TEXT EXCERPT ->
....................
Couch: MSU's latest win over Michigan sets the record straight about Dantonio, Harbaugh

Graham Couch
Lansing State Journal
Michigan State head coach Mark Dantonio leads the Spartans onto the field before the start of their game against Michigan on Saturday, Oct. 7, 2017, at Michigan Stadium in Ann Arbor.

ANN ARBOR – Let me tell you what the savior of a college football program actually looks like.

He turns an embattled program into a national player. He takes his school to heights it never dreamed it could reach. And when his program falls down hard on his watch, just as his world seems to be crumbling, he takes the youngest team he’s ever coached into his arch-rival’s house and reminds us that he still owns them.

“We’ve done it eight times,” Michigan State coach Mark Dantonio said after Saturday night’s 14-10 win at Michigan. “So I don’t know why there’s a lot of doubt.”

Dantonio is a program savior. At Michigan, Jim Harbaugh is not.

If you don’t see it now, it’s a symptom of these times. We all live in our bubbles, retreat to our corners and only hear what reinforces our beliefs. Some believe Harbaugh is superior to all other nouns.

Ever since he took over at Michigan in December of 2014, we’ve heard he was cut from a different cloth, didn’t bleed like the rest of us, saw the game on a higher plane. 

And that Dantonio’s reign over this rivalry would soon meet its rightful demise. It was a fluke. A matter of good coaching, sure, but mostly good timing. Michigan had, by no fault of its own, hired two coaches who weren’t the right fit, Rich Rodriguez and Brady Hoke, opening the door for Dantonio’s little engine that could.

With Harbaugh in Ann Arbor, Dantonio’s six wins in seven years would simply go down as a cute and brief stretch in the rivalry’s mostly one-sided history. 

Except now it’s eight wins in the last 10 years. It’s four wins in five meetings at Michigan Stadium, which is incredible if you think about what this rivalry once looked like. It’s twice in three seasons against Harbaugh.

RELATED:

“I’m not going to say anything like (Mike) Hart said,” MSU quarterback Brian Lewerke said Saturday night, responding to a question about Hart’s “little brother” comment in 2007. “Coach D has done a great job of playing against these guys. He’s definitely had their number.”
....................
DATA EXTRACTS ->
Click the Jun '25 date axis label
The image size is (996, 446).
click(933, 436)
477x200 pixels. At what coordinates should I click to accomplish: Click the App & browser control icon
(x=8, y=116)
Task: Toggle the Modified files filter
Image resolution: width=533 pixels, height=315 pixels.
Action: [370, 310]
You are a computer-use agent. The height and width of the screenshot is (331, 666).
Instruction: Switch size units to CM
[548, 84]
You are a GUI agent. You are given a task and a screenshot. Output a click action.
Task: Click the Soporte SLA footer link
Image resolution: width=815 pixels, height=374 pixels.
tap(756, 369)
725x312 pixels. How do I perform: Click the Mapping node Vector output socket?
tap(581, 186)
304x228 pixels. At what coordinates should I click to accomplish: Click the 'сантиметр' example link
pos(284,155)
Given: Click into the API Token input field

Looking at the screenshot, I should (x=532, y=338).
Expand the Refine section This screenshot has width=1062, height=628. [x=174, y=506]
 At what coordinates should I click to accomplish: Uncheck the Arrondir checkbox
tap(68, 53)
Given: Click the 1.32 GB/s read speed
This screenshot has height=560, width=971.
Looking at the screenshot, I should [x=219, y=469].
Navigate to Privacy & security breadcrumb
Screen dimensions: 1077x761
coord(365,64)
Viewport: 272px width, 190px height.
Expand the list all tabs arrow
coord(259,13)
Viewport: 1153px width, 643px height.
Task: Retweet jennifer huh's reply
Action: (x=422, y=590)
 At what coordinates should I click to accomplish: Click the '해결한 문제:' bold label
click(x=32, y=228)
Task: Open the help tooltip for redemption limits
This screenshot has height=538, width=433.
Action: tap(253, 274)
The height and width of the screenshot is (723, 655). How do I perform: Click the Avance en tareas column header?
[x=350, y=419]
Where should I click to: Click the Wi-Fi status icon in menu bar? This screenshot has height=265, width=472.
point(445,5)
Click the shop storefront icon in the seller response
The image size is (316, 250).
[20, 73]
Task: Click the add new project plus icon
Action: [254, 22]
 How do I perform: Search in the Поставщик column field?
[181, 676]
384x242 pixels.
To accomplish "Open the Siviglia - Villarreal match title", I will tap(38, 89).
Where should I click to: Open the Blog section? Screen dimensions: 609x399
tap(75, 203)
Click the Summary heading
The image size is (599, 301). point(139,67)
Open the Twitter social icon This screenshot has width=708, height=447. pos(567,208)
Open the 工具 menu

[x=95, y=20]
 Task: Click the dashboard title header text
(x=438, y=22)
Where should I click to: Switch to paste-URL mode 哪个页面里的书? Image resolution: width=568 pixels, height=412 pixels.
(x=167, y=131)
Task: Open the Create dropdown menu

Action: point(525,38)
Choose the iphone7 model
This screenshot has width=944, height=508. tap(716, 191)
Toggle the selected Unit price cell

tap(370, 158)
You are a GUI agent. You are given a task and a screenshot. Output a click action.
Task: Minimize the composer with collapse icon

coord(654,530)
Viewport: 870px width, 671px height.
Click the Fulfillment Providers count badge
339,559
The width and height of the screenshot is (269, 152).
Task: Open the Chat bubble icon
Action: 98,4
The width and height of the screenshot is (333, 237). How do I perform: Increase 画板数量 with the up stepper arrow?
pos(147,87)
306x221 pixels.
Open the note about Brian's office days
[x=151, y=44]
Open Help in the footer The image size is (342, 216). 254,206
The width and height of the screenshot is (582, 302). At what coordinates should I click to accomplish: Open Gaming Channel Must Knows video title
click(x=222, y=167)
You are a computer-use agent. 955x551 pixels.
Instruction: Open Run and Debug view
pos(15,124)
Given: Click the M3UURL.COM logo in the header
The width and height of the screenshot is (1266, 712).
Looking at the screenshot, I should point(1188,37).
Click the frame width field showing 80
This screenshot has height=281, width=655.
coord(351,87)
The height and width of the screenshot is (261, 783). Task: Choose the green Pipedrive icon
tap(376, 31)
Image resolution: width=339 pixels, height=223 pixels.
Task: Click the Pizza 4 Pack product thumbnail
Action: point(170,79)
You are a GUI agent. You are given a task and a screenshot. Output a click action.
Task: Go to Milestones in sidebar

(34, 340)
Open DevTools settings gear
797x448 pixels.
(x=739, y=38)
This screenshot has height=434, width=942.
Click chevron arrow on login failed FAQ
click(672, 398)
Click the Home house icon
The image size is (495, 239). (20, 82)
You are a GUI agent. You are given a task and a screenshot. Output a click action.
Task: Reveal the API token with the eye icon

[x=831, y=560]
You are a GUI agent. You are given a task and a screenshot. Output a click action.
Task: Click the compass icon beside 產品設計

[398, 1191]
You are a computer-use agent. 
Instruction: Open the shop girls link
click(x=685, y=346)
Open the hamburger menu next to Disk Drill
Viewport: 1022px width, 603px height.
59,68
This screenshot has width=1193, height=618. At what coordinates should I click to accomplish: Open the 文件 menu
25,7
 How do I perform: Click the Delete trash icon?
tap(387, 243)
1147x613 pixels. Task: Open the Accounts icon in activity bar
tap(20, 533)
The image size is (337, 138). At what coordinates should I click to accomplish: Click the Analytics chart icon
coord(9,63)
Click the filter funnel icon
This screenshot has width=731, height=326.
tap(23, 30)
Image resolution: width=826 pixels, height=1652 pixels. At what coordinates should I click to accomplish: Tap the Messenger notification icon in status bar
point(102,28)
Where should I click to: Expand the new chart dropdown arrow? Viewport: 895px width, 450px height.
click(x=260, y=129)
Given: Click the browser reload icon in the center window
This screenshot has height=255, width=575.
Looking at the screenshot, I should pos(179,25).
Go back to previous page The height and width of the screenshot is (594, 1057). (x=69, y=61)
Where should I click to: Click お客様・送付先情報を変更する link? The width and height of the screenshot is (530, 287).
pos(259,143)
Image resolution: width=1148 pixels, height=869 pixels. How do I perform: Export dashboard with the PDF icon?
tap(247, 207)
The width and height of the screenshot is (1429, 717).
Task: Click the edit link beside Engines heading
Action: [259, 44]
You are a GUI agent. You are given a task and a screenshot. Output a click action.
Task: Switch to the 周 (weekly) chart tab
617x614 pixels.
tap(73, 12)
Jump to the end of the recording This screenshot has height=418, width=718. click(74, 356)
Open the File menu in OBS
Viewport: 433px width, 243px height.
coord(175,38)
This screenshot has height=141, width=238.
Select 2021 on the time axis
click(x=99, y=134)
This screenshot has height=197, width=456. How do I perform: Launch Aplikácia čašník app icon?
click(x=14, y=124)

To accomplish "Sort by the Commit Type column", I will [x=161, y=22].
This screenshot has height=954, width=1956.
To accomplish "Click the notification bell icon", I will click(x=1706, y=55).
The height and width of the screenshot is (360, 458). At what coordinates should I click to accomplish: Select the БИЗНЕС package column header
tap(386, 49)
....................
LIST OF TASKS ->
#1 Answer each question from the column.
(a) What was the final score of Saturday night's win at Michigan?
(b) In what month and year did Jim Harbaugh take over at Michigan?
(c) Which two coaches does the column say Michigan hired who weren't the right fit?
#2 List every head coach the column mentions by name.
#3 Reproduce the stretch of the column from "Dantonio is a" through "engine that could.".

RESPONSES BY TASK ->
#1
(a) 14-10
(b) December 2014
(c) Rich Rodriguez and Brady Hoke

#2 Mark Dantonio, Jim Harbaugh, Rich Rodriguez, Brady Hoke

#3
Dantonio is a program savior. At Michigan, Jim Harbaugh is not.

If you don’t see it now, it’s a symptom of these times. We all live in our bubbles, retreat to our corners and only hear what reinforces our beliefs. Some believe Harbaugh is superior to all other nouns.

Ever since he took over at Michigan in December of 2014, we’ve heard he was cut from a different cloth, didn’t bleed like the rest of us, saw the game on a higher plane. 

And that Dantonio’s reign over this rivalry would soon meet its rightful demise. It was a fluke. A matter of good coaching, sure, but mostly good timing. Michigan had, by no fault of its own, hired two coaches who weren’t the right fit, Rich Rodriguez and Brady Hoke, opening the door for Dantonio’s little engine that could.